The answer must be the complete listing, copied exactly.

§ Dataset content:
'''

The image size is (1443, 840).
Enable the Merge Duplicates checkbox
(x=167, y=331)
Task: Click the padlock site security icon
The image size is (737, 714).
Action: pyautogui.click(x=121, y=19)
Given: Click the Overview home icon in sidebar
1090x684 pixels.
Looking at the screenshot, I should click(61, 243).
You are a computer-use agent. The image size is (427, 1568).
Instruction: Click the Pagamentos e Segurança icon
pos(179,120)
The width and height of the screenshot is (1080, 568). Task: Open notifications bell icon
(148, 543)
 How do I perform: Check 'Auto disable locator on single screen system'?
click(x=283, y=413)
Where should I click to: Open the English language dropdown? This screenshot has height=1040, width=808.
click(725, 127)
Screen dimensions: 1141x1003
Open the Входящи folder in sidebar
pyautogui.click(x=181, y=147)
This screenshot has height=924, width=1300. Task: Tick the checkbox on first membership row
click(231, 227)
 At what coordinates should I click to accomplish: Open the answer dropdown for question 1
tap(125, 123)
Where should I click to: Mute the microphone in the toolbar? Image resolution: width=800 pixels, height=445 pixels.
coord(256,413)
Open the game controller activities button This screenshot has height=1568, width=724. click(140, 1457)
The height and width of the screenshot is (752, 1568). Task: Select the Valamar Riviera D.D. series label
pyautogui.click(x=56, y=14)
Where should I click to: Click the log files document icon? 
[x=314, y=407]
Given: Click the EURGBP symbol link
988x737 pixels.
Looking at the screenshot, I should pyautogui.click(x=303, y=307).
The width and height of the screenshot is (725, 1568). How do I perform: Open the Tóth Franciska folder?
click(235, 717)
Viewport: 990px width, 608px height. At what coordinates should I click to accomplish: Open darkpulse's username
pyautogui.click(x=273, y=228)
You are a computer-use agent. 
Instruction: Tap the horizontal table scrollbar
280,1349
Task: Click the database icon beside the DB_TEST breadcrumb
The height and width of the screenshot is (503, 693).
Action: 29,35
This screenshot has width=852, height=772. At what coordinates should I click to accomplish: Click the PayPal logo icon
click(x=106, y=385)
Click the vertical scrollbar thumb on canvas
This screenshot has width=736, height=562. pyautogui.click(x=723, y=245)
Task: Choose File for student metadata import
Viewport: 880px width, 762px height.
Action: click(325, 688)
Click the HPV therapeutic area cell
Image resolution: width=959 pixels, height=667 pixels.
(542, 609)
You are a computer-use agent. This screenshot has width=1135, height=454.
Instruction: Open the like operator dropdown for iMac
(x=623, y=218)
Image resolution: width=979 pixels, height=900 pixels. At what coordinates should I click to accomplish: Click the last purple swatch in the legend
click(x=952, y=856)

'''

§ Task output:
The image size is (1443, 840).
Enable the Merge Duplicates checkbox
(x=167, y=331)
Task: Click the padlock site security icon
The image size is (737, 714).
Action: pyautogui.click(x=121, y=19)
Given: Click the Overview home icon in sidebar
1090x684 pixels.
Looking at the screenshot, I should click(61, 243).
You are a computer-use agent. The image size is (427, 1568).
Instruction: Click the Pagamentos e Segurança icon
pos(179,120)
The width and height of the screenshot is (1080, 568). Task: Open notifications bell icon
(148, 543)
 How do I perform: Check 'Auto disable locator on single screen system'?
click(x=283, y=413)
Where should I click to: Open the English language dropdown? This screenshot has height=1040, width=808.
click(725, 127)
Screen dimensions: 1141x1003
Open the Входящи folder in sidebar
pyautogui.click(x=181, y=147)
This screenshot has height=924, width=1300. Task: Tick the checkbox on first membership row
click(231, 227)
 At what coordinates should I click to accomplish: Open the answer dropdown for question 1
tap(125, 123)
Where should I click to: Mute the microphone in the toolbar? Image resolution: width=800 pixels, height=445 pixels.
coord(256,413)
Open the game controller activities button This screenshot has height=1568, width=724. click(140, 1457)
The height and width of the screenshot is (752, 1568). Task: Select the Valamar Riviera D.D. series label
pyautogui.click(x=56, y=14)
Where should I click to: Click the log files document icon? 
[x=314, y=407]
Given: Click the EURGBP symbol link
988x737 pixels.
Looking at the screenshot, I should pyautogui.click(x=303, y=307).
The width and height of the screenshot is (725, 1568). How do I perform: Open the Tóth Franciska folder?
click(235, 717)
Viewport: 990px width, 608px height. At what coordinates should I click to accomplish: Open darkpulse's username
pyautogui.click(x=273, y=228)
You are a computer-use agent. 
Instruction: Tap the horizontal table scrollbar
280,1349
Task: Click the database icon beside the DB_TEST breadcrumb
The height and width of the screenshot is (503, 693).
Action: 29,35
This screenshot has width=852, height=772. At what coordinates should I click to accomplish: Click the PayPal logo icon
click(x=106, y=385)
Click the vertical scrollbar thumb on canvas
This screenshot has width=736, height=562. pyautogui.click(x=723, y=245)
Task: Choose File for student metadata import
Viewport: 880px width, 762px height.
Action: click(325, 688)
Click the HPV therapeutic area cell
Image resolution: width=959 pixels, height=667 pixels.
(542, 609)
You are a computer-use agent. This screenshot has width=1135, height=454.
Instruction: Open the like operator dropdown for iMac
(x=623, y=218)
Image resolution: width=979 pixels, height=900 pixels. At what coordinates should I click to accomplish: Click the last purple swatch in the legend
click(x=952, y=856)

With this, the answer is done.